TASK ITEM -> Set down every line from the one containing "How do I perform: Click" through the last line of the records below, exactly as written, and leave out the pictures.

*** MATERIAL PROVIDED

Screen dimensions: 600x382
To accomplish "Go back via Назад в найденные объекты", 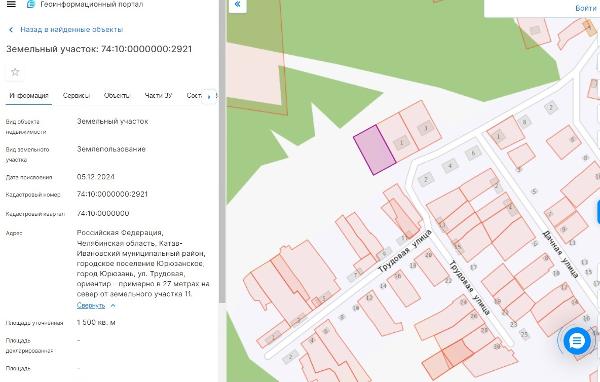I will [72, 29].
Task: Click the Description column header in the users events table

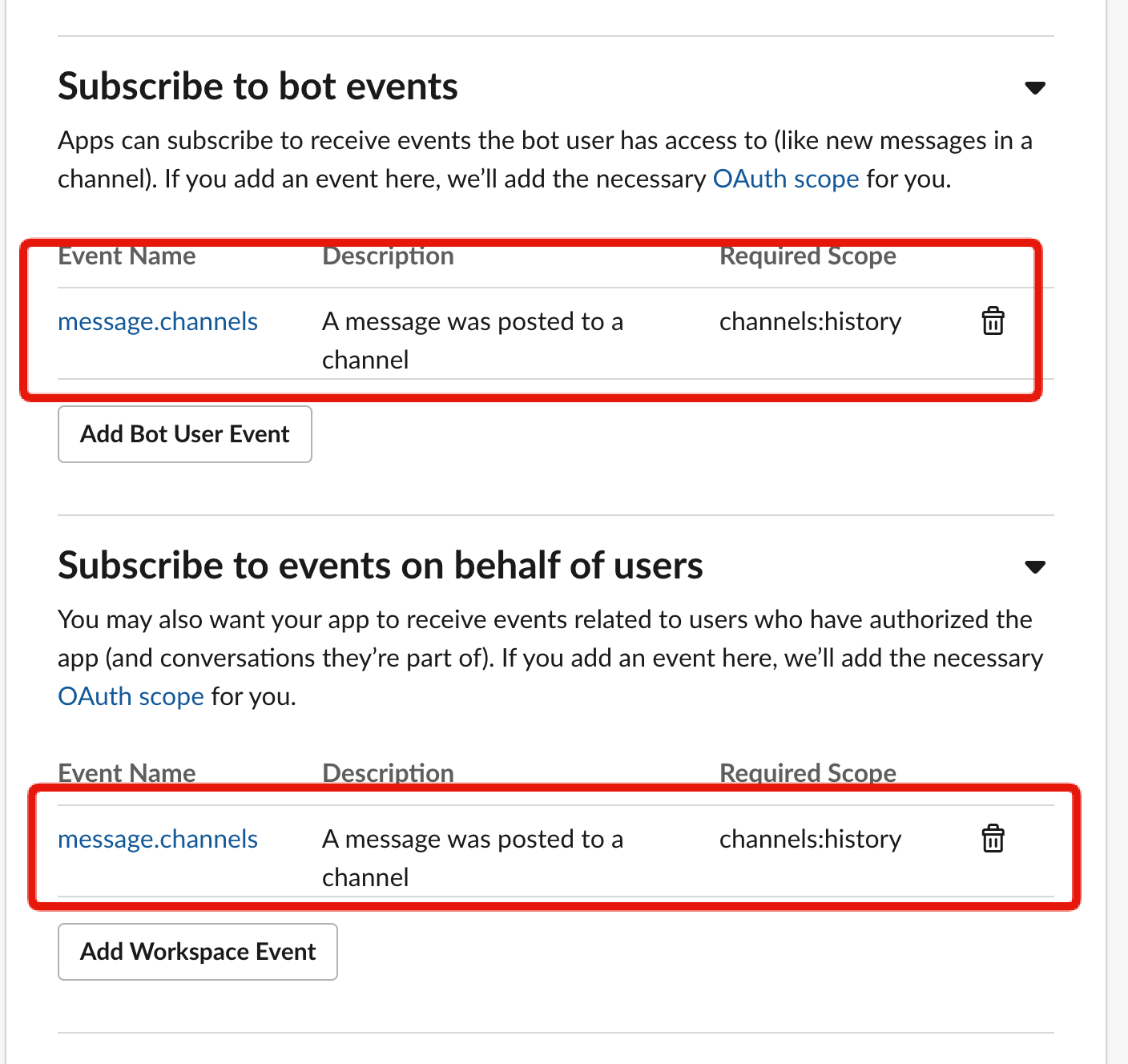Action: [x=388, y=772]
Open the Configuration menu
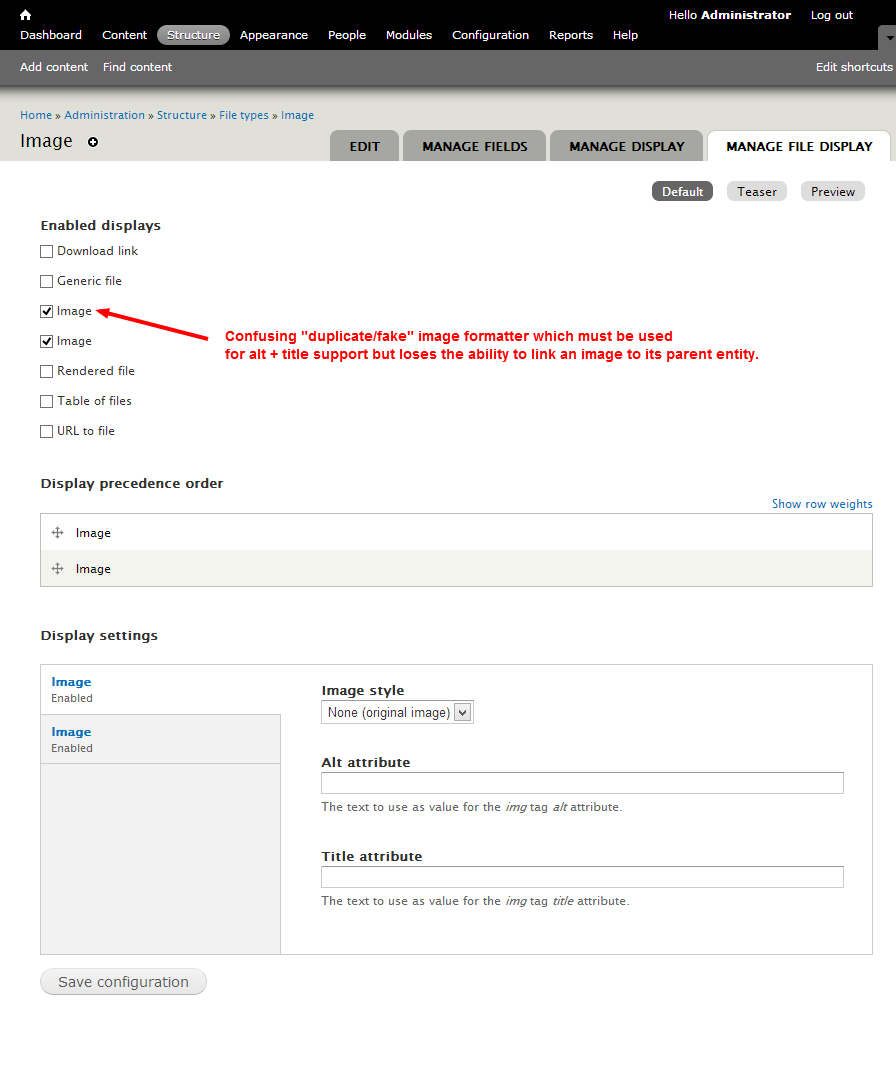This screenshot has height=1070, width=896. pos(490,35)
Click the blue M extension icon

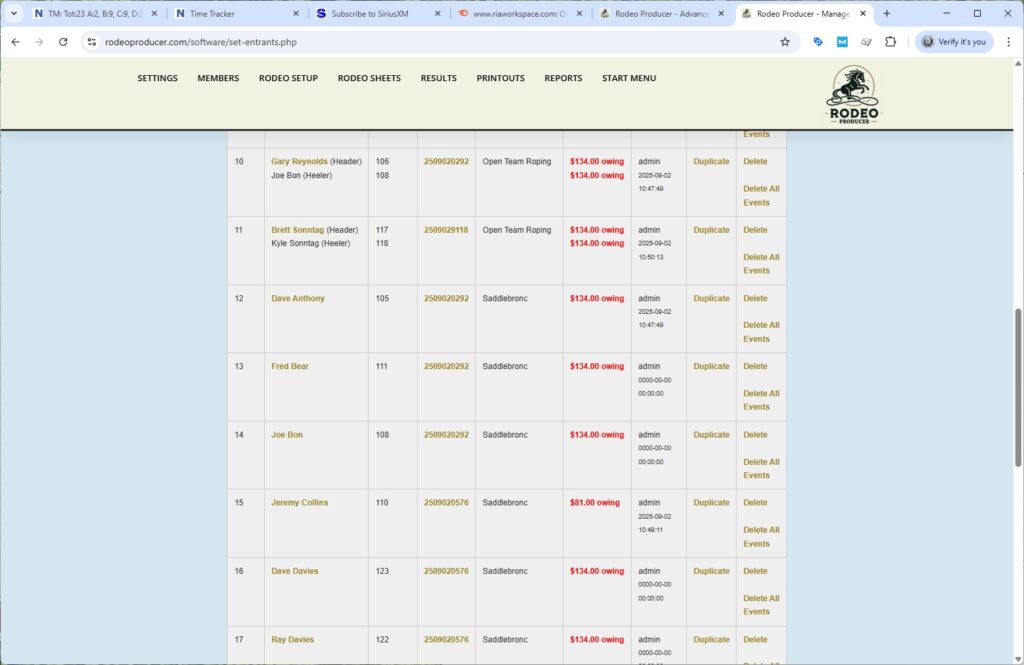[x=841, y=42]
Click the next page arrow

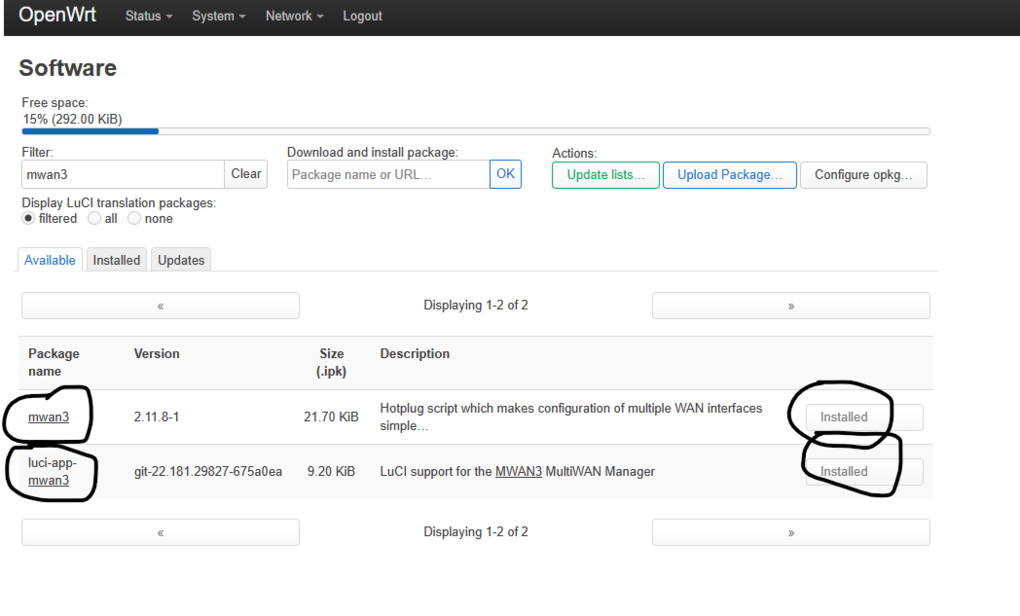point(790,305)
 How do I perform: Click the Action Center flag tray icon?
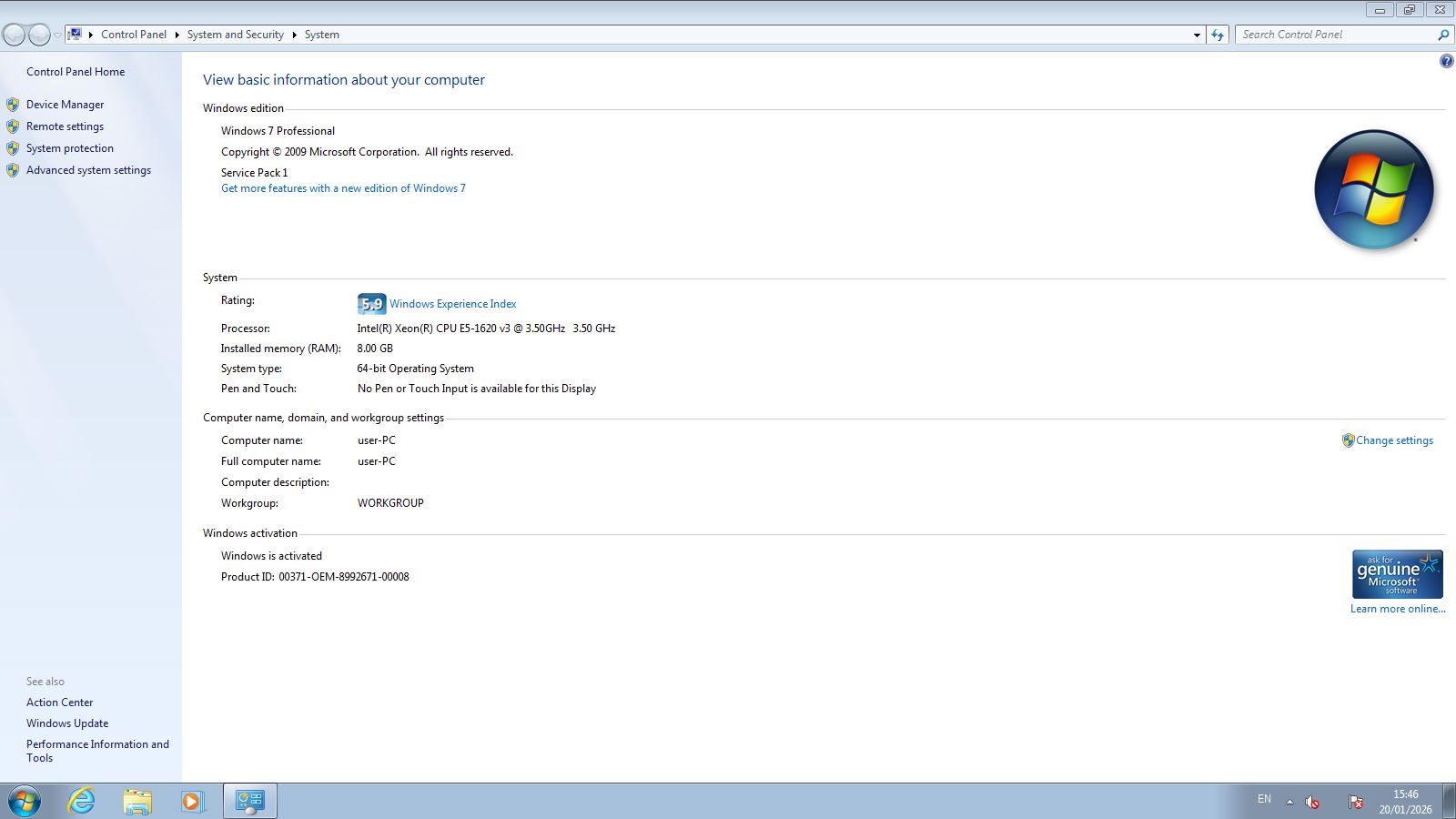point(1356,802)
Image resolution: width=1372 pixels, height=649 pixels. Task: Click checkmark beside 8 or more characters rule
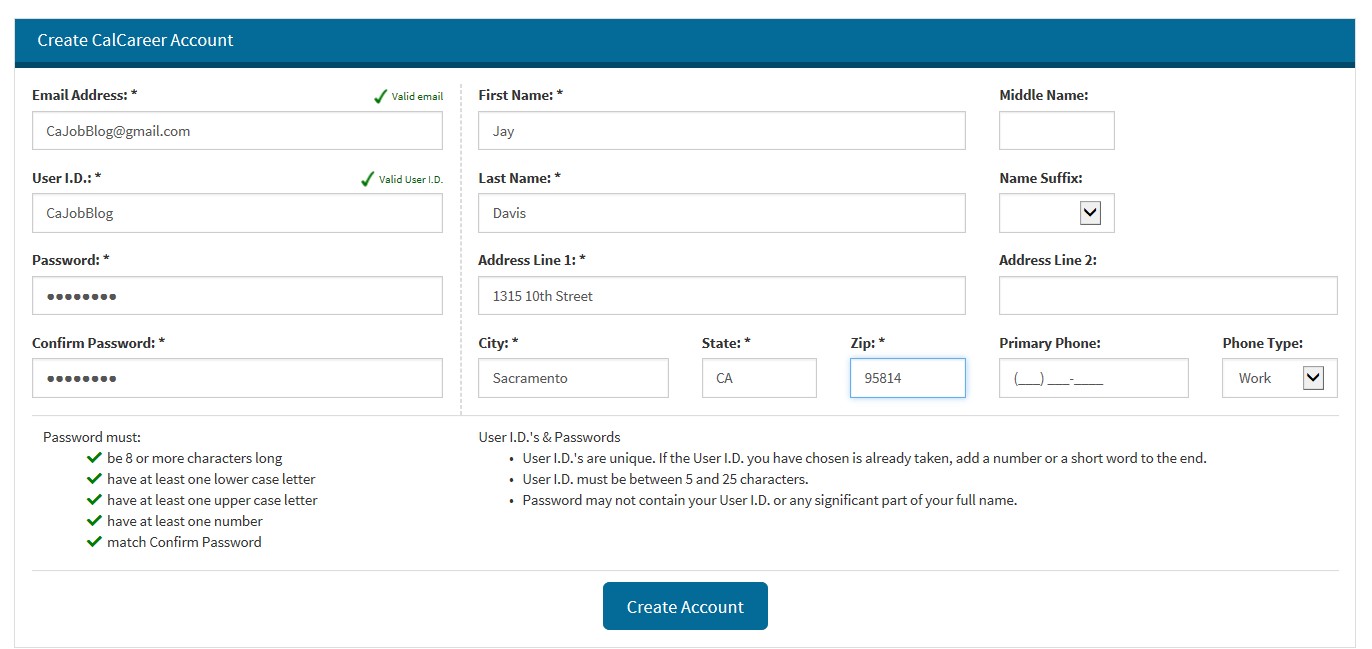point(95,458)
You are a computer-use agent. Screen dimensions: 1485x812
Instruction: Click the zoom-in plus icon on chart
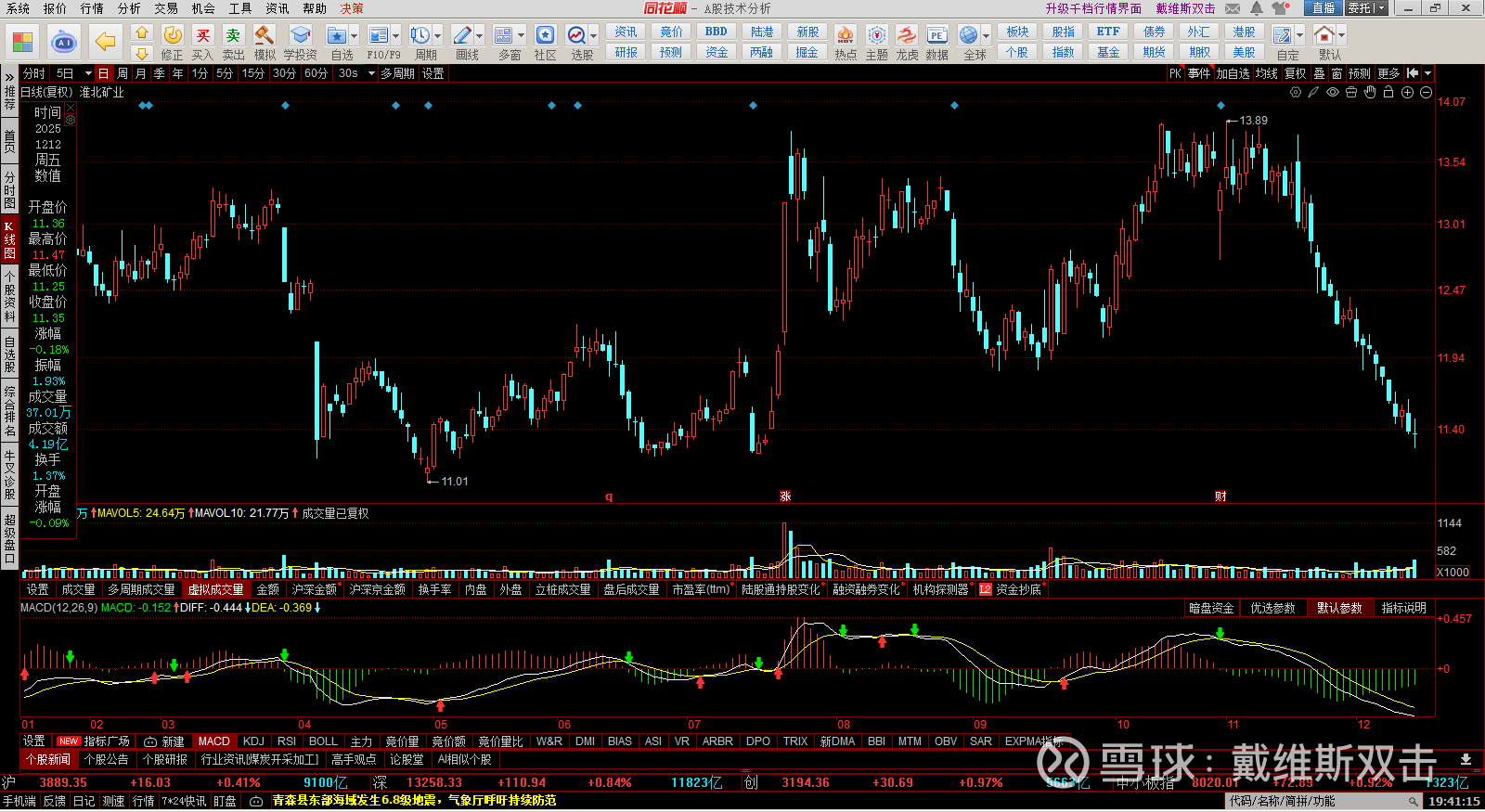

******

REPLY TO THE TASK ->
 How do I perform: Click the Action Center flag tray icon?
point(1356,802)
Image resolution: width=1372 pixels, height=649 pixels. Task: Click checkmark beside 8 or more characters rule
point(95,458)
You are a computer-use agent. Screen dimensions: 1485x812
Instruction: Click the zoom-in plus icon on chart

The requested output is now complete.